The following were compiled at the beginning of this project, in the late summer of 2012 and have been edited for clarity.
1. Choose Personal Freedom Over Material Possession:
In the year preceding my decision to move into the office, I worked two jobs, averaging around 60 hours per week of work. This amounted to maintaining what I perceived to be a base-level lifestyle. A small studio apartment. A car. Decent meals. Ironically, my attempt to maintain my level of lifestyle ended up worsening it. During my two-job term, I experienced more stress, compromised health, dulling of creative interest, decreased job performance, strain on my relationship, and a lower overall level of happiness. A failure of applied logic.
No lifestyle justifies the sacrifice of your well-being.
Instead of using my free time on working more and smiling less, I plan on writing as much as possible and challenging myself with new opportunities. Instead of stressing about rent, I will enjoy guilt-free healthy eating and spend more time traveling. And instead of working so hard to preserve this facade of image at the expense of it all, I’ll sacrifice a measure of comfort now for a greater potential for improvement in the future.
2. Greater Financial Independence
While my urge to achieve rent-independence grew strong on its own, it was during a 3-week period in the summer of 2012 that the bubble burst. In that short time I experienced identity theft, unplanned medical costs, the indefinite delay of an expected salary increase, and the freeze of a performance bonus. All of this while weathering the usual challenges of student debt, car loan payments, and rising rent. It was a difficult period. The solution could be one of three things: flee the country, find a second job to increase my income, or get very creative about slashing my expenses. Obviously I chose the latter.
In order to achieve the goal of greater financial independence, I set the following objectives for myself:
a) Deposit 90% of my would-be rent into the bank. Promptly ignore it is there. Use the remaining 10% to bolster my vacation budget. (Hey, I’m human…)
b) Spend less than $20 on average per day on meals while eating healthy. Start a spreadsheet to track daily meals and their net cost. (But only kind of human…)
c) Emerge from the experiment with no medical bills, no car payments, and a greatly increased cache of savings to ensure my future lifestyle is a more sustainable one.
d) Learn to redefine my notion of comfort by living unconventionally.
e) Devise a plan upon the culmination of the experiment for a sustainable lifestyle–whether it be home ownership or a mobile lifestyle–beyond office move-out.
3. Conduct Qualitative Study of People’s Reactions to the Home-Free Lifestyle
There is a pretty universal stigma attached with being “homeless” in America. Selective or not, philosophical or not, this experiment is sure to inspire a wide range of reactions. I am curious how that will manifest itself. I’m curious how others will treat me. But I’m also curious about my own reactions to my environment. Will I act differently around others? Will I feel overwhelmingly self-conscious? Will I adjust and act comfortably? Am I sensing a lack of trust between myself and others? Maybe I will fear rejection, or maybe I will well up with a sense of rebellion and empowerment. These thoughts are just the tip of the iceberg!

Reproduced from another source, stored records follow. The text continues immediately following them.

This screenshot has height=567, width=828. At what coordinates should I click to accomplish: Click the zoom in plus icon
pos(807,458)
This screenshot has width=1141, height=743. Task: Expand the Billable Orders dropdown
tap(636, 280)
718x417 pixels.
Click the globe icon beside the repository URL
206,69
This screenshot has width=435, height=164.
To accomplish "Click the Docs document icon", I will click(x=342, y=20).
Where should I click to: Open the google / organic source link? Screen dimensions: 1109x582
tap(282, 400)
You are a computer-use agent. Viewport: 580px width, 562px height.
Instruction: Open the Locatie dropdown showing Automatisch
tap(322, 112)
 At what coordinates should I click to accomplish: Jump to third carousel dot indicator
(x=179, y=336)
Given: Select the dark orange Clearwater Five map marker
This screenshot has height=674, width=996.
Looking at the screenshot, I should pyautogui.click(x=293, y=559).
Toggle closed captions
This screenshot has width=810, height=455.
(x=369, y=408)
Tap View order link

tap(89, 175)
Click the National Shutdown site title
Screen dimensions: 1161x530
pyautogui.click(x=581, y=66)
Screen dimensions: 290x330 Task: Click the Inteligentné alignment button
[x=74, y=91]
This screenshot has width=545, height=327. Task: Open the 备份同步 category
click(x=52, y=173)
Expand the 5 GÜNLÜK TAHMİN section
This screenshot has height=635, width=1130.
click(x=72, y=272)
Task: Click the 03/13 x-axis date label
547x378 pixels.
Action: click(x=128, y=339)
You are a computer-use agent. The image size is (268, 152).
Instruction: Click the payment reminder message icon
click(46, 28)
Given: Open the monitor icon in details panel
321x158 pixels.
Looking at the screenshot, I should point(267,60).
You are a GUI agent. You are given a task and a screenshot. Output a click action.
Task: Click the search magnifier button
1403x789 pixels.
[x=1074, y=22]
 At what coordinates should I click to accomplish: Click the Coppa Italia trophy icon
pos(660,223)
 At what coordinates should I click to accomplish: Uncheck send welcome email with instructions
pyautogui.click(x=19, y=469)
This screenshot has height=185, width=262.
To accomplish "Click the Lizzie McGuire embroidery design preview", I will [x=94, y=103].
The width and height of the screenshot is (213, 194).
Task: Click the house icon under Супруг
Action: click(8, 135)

Beyond general social relations and personal psychology is the subject of romance. Can a man who lives in an office sustain any kind of love life? Are there women out there who are cool with home-free living? Could it be some strange, yet-undiscovered fetish? Or does the hypothesis hold true that all women in Los Angeles are just too superficial to be bothered hold true? Again, this is a fascinating subject and I am excited to learn more. Because this is the kind of shit I do in my free time.
4. Write About It
Start this blog and maintain it. Keep a diary of my experiences.
Note: Having amassed an overwhelming amount of material, I re-focused this goal to include a book after the culmination of the project.
5. Keep My Word
I was taught to believe that following through on your word is a matter of integrity.
The idea to pursue a lifestyle free from the obligation of rent surfaced well before the experiment began. Through the exploration of its potential talking with friends and family grew a plan. And after some time, its place in conversation with friends became so familiar that I began to see it as a promise to see the thing through. So it is an experiment that I will see through. It’s time to walk the talk.